--- Recorded information Enclosed Below ---
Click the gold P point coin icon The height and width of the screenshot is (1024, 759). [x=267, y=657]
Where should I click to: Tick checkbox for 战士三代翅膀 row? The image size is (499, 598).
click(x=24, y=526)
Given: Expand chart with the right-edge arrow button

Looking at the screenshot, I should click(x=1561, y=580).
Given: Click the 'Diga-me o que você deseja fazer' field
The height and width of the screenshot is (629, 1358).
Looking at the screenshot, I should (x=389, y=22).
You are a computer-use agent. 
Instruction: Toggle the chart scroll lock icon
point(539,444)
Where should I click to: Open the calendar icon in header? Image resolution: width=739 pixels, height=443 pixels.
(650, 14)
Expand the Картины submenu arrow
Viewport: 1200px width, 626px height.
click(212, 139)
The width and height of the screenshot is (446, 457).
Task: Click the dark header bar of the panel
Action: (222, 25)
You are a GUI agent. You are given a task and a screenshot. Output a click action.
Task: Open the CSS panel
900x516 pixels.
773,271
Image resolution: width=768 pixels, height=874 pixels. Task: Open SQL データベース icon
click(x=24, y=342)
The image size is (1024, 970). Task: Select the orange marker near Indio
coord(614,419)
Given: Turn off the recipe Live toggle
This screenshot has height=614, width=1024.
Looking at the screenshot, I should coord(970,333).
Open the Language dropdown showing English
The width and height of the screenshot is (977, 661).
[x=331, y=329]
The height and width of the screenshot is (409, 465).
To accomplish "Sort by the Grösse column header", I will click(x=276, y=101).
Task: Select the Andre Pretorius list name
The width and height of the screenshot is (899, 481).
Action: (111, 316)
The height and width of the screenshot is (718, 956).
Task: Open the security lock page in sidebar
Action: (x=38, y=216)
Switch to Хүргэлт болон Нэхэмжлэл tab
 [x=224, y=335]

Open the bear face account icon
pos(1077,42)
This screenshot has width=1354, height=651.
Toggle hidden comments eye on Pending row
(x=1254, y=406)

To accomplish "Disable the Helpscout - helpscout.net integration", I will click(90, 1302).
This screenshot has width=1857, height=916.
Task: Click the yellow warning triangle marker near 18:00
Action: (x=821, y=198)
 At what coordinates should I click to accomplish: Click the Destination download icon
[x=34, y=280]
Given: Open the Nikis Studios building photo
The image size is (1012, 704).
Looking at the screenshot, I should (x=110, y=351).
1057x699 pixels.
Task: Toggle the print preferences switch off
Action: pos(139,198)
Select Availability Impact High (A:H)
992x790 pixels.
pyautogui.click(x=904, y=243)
--- End of Enclosed Recorded information ---
### What you should do
Copy out all of the records shown above exactly.

### Answer to the problem
Click the gold P point coin icon The height and width of the screenshot is (1024, 759). [x=267, y=657]
Where should I click to: Tick checkbox for 战士三代翅膀 row? The image size is (499, 598).
click(x=24, y=526)
Given: Expand chart with the right-edge arrow button

Looking at the screenshot, I should click(x=1561, y=580).
Given: Click the 'Diga-me o que você deseja fazer' field
The height and width of the screenshot is (629, 1358).
Looking at the screenshot, I should (x=389, y=22).
You are a computer-use agent. 
Instruction: Toggle the chart scroll lock icon
point(539,444)
Where should I click to: Open the calendar icon in header? Image resolution: width=739 pixels, height=443 pixels.
(650, 14)
Expand the Картины submenu arrow
Viewport: 1200px width, 626px height.
click(212, 139)
The width and height of the screenshot is (446, 457).
Task: Click the dark header bar of the panel
Action: (222, 25)
You are a GUI agent. You are given a task and a screenshot. Output a click action.
Task: Open the CSS panel
900x516 pixels.
773,271
Image resolution: width=768 pixels, height=874 pixels. Task: Open SQL データベース icon
click(x=24, y=342)
The image size is (1024, 970). Task: Select the orange marker near Indio
coord(614,419)
Given: Turn off the recipe Live toggle
This screenshot has height=614, width=1024.
Looking at the screenshot, I should coord(970,333).
Open the Language dropdown showing English
The width and height of the screenshot is (977, 661).
[x=331, y=329]
The height and width of the screenshot is (409, 465).
To accomplish "Sort by the Grösse column header", I will click(x=276, y=101).
Task: Select the Andre Pretorius list name
The width and height of the screenshot is (899, 481).
Action: (111, 316)
The height and width of the screenshot is (718, 956).
Task: Open the security lock page in sidebar
Action: (x=38, y=216)
Switch to Хүргэлт болон Нэхэмжлэл tab
 [x=224, y=335]

Open the bear face account icon
pos(1077,42)
This screenshot has width=1354, height=651.
Toggle hidden comments eye on Pending row
(x=1254, y=406)

To accomplish "Disable the Helpscout - helpscout.net integration", I will click(90, 1302).
This screenshot has width=1857, height=916.
Task: Click the yellow warning triangle marker near 18:00
Action: (x=821, y=198)
 At what coordinates should I click to accomplish: Click the Destination download icon
[x=34, y=280]
Given: Open the Nikis Studios building photo
The image size is (1012, 704).
Looking at the screenshot, I should (x=110, y=351).
1057x699 pixels.
Task: Toggle the print preferences switch off
Action: pos(139,198)
Select Availability Impact High (A:H)
992x790 pixels.
pyautogui.click(x=904, y=243)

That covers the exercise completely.